Please reproduce the fuel prices article starting with "Russia also exports" and going on through "fear of shortages.", substituting "kerosene" for "diesel".

» **TEXT SECTION**
--*--

By Laura Gillies
Energy prices are creating headlines all over the world, which in turn translate to much higher petrol or gasoline prices, which are adding to the global inflation phenomenon. This inflation pressure is being felt in real terms by low- and middle-income households globally. In real terms, in countries such as the US, which are highly dependent on motor vehicles for transportation, it’s causing real hardship. This spike in energy prices is making it hard for families to heat their homes and fill up their cars for daily commutes to work. According to Claire Ballentine from Bloomberg, it is “likely to make other aspects of everyday life more expensive for average consumers. Because oil underpins the crucial aspects of the economy like shipping and the manufacturing of plastics, almost no industry is immune.”
Energy prices clearly have a massive effect on the entire economy. In fact, it is leading to less driving and beginning to reduce the demand on gasoline. This will have a real lifestyle impact as we come into the traditional summer driving period where people normally travel significant distances for vacation. However, there are various factors which ultimately affect the prices of energy derived products such as gasoline, which cause significant variations in local pricing. This in turn means the relative impact in different geographies can be quite significant.
There are several things which impact the price of petrol or gasoline. Prices of Brent and WTI Crude oil have been more than $100 per barrel, which is the highest they have been in the last five years. Crude oil prices are being driven both by lack of investment in production over the course of the pandemic, particularly in the US, but more significantly by events being taken place in the Ukraine as sanctions are being imposed by the West on Russia. Although the US doesn’t depend on Russia for oil, the price of oil is set globally. This is often referred to as the ‘war premium’ on oil prices.
Russia also exports large quantities of refined products such as petrol and diesel. Again, given the sanctions, the market is being starved of the products and the prices of the remaining products is being pushed upwards driven by fear of shortages.
The final factor impacting the price of refined products is that many governments rely of taxation of these products as a source of revenue. The amount of taxation varies considerably between jurisdictions.
There is enormous variability between countries in terms of taxes imposed on gasoline or petrol. Europe in general tends to have higher taxes on fuel than anywhere in the world, the UK imposes the highest tax duty of all Organization for Economic Corporation and Development Countries (OECD). Contrastingly, the US has one of the lowest fuel taxes in OECD and as a result of those two extremes gasoline taxes in the UK are more than ten times that in the US. Despite that with recent events there is probably more public disquiet in the US than there is in the UK.
Even withing the US regional gasoline motor fuel taxes vary considerably with the East and West Coast States experiencing higher fuel tax rates than the other regions. This, then in turn, causes regional differences in the fuel cost to drivers and can and is cause differing impacts in terms of the amount of driving being undertaken particularly given high inflation being experienced by consumers across a wide variety of goods and services.
So, Southern states, like Texas, which is a significant oil producer, are noticeably less impacted than western states such as California where higher duties are applied. However, it is all relative. European countries’, in particular the UK’s, where oil trades on a Brent basis which is higher than the US WTI benchmark, shortage of refined products due to the Ukrainian situation and relatively high fuel duties, make for the most expensive driving in the world. The bottom line is in March 2022, a US gallon of gasoline, in Texas, is going to cost less than $4, whereas in the UK it’s going to cost closer to $8 per US gallon. It’s all relative!
The views expressed in this article are the author’s own and may not reflect the opinions of The St Andrews Economist.

--*--

» **SUPPLIED ENTRIES**
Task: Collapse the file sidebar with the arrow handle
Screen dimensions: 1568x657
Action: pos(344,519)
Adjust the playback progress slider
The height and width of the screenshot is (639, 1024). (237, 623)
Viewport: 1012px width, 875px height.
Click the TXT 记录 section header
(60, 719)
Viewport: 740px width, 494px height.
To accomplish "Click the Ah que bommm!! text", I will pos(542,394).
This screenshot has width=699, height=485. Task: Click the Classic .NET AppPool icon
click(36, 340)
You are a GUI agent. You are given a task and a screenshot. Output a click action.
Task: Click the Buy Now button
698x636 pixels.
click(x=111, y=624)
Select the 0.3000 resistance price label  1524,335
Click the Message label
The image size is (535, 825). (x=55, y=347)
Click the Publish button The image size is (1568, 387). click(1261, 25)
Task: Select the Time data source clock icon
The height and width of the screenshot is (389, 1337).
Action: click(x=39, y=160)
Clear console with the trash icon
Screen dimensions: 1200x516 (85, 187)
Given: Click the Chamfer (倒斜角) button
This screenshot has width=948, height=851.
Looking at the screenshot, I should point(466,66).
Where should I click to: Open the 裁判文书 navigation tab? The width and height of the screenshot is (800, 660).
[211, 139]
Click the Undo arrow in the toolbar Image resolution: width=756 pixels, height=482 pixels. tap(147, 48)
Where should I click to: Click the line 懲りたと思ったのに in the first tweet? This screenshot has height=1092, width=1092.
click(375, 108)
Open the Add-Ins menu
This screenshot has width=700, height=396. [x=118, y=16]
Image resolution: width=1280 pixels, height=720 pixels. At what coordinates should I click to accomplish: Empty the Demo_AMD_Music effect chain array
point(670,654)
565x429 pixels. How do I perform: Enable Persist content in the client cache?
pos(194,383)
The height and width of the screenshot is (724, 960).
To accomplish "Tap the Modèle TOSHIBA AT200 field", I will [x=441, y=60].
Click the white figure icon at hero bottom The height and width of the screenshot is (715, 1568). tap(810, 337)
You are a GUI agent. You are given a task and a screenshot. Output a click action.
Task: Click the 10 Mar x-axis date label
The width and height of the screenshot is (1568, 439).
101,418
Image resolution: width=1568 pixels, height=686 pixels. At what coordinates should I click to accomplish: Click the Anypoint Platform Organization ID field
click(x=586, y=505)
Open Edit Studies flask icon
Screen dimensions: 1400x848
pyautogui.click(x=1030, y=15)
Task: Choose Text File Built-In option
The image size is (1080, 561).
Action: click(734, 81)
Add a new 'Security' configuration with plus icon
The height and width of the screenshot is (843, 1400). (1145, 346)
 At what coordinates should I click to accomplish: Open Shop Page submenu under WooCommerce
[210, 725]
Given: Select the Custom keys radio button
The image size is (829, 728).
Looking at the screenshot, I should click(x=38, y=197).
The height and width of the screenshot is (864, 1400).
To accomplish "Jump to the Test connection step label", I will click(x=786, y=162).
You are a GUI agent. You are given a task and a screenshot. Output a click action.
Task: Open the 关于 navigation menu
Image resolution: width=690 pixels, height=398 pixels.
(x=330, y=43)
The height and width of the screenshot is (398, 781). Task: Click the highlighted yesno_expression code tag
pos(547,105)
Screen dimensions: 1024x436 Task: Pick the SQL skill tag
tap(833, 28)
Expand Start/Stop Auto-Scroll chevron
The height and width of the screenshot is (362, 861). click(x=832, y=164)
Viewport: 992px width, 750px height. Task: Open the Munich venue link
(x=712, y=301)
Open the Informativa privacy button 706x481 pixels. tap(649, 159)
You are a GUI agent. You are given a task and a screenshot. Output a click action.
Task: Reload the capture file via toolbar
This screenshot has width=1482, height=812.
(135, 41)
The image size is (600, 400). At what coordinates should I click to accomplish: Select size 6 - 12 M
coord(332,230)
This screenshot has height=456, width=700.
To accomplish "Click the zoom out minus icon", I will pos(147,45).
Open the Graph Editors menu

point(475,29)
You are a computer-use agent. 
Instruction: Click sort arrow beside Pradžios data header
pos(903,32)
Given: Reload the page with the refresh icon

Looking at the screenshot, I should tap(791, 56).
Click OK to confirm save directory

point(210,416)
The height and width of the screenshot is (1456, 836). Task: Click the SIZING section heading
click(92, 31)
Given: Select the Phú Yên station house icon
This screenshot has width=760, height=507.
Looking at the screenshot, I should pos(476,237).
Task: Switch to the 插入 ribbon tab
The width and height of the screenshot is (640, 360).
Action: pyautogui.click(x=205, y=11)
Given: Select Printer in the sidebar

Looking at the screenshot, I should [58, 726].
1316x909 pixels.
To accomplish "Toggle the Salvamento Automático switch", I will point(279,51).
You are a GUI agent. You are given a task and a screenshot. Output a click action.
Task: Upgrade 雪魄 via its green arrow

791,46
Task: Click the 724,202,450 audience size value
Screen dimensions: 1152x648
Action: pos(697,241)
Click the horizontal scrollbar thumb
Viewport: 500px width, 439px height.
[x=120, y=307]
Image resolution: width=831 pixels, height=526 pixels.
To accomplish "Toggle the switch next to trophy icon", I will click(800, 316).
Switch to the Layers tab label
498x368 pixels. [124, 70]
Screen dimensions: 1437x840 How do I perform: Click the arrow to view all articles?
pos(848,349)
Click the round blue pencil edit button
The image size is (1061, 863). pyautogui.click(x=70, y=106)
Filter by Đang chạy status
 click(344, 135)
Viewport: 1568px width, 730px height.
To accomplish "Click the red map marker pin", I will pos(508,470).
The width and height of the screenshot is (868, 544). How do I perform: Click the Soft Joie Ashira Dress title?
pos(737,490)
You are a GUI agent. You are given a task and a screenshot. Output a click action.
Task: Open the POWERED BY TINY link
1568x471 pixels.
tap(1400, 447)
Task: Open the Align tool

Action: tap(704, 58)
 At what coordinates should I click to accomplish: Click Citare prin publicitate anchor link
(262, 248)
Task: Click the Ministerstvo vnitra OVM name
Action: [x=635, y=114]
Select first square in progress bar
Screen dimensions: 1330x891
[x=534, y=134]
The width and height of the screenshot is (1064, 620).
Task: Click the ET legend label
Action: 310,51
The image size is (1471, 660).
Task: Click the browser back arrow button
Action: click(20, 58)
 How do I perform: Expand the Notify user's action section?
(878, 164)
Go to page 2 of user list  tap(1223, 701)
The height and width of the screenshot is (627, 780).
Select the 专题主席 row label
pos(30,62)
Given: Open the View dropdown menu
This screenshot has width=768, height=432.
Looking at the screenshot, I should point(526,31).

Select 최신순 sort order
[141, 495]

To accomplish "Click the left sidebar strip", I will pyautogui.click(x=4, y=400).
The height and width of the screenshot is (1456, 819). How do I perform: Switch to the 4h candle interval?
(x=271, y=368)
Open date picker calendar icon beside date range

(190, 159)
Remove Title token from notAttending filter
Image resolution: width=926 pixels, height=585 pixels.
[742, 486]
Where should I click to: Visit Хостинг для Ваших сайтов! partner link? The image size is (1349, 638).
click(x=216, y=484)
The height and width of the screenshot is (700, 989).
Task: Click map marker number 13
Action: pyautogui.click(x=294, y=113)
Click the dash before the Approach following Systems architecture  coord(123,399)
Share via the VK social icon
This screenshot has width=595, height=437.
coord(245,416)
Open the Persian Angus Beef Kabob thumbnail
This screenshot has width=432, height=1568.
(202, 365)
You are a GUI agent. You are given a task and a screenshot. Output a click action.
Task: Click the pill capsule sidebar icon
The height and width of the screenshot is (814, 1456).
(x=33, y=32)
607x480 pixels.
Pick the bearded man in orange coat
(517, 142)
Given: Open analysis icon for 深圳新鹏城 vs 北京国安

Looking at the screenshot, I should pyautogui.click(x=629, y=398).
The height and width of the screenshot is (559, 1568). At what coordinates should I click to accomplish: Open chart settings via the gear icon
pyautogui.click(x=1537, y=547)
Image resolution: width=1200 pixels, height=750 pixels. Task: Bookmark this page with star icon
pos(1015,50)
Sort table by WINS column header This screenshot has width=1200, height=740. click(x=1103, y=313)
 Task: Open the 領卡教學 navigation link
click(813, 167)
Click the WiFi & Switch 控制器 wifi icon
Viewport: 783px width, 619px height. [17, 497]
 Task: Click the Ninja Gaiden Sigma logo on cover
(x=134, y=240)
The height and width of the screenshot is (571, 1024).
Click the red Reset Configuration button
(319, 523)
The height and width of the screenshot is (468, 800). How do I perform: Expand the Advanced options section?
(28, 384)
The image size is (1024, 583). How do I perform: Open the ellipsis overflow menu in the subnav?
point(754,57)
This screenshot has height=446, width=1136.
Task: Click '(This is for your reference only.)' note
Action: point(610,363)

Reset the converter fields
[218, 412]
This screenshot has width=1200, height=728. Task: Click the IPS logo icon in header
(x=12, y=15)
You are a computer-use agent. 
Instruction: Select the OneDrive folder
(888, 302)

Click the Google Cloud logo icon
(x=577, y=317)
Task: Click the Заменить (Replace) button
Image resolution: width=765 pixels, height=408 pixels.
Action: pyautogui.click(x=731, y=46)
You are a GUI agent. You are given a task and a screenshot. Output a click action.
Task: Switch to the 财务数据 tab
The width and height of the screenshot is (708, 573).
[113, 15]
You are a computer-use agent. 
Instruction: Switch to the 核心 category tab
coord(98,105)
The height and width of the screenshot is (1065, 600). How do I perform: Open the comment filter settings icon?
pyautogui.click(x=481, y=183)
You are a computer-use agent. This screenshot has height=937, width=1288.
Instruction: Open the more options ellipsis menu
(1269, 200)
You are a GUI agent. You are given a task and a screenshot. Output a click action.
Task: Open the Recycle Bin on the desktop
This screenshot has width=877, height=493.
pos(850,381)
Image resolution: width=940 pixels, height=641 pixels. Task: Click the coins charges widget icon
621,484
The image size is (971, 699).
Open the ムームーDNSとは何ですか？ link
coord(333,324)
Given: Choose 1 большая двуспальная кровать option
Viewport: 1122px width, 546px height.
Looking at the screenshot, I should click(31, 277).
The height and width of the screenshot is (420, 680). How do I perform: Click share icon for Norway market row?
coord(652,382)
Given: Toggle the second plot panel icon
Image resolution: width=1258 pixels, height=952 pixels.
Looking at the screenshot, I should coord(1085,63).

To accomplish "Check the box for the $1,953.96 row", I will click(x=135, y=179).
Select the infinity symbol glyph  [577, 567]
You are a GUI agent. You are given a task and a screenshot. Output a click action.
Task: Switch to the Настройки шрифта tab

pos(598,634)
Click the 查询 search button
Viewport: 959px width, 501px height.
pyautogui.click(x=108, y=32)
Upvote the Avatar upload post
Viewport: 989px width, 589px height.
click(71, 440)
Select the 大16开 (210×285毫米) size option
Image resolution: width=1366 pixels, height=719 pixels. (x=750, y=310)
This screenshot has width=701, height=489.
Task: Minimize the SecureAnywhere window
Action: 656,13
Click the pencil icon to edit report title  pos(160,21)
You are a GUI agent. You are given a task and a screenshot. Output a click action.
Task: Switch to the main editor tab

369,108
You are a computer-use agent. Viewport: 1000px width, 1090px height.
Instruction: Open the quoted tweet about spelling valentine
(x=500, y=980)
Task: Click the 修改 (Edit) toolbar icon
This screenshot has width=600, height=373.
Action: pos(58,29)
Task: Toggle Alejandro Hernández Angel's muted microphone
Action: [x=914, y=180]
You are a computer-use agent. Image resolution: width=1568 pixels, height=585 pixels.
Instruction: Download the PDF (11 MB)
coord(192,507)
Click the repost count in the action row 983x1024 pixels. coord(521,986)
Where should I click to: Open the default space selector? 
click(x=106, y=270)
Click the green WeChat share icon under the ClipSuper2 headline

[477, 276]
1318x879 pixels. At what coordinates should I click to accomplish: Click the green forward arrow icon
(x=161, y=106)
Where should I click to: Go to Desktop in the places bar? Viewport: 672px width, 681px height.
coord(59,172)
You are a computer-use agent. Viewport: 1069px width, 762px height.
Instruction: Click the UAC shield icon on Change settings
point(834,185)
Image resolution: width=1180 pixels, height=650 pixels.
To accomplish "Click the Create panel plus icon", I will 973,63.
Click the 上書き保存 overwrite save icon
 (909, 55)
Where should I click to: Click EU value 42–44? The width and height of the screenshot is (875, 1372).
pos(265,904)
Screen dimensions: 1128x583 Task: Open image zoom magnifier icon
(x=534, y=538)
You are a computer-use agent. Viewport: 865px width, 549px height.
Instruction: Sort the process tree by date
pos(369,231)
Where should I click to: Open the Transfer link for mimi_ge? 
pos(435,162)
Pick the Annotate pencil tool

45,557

--*--

» **RESPONSE FOR THIS EXERCISE**
Russia also exports large quantities of refined products such as petrol and kerosene. Again, given the sanctions, the market is being starved of the products and the prices of the remaining products is being pushed upwards driven by fear of shortages.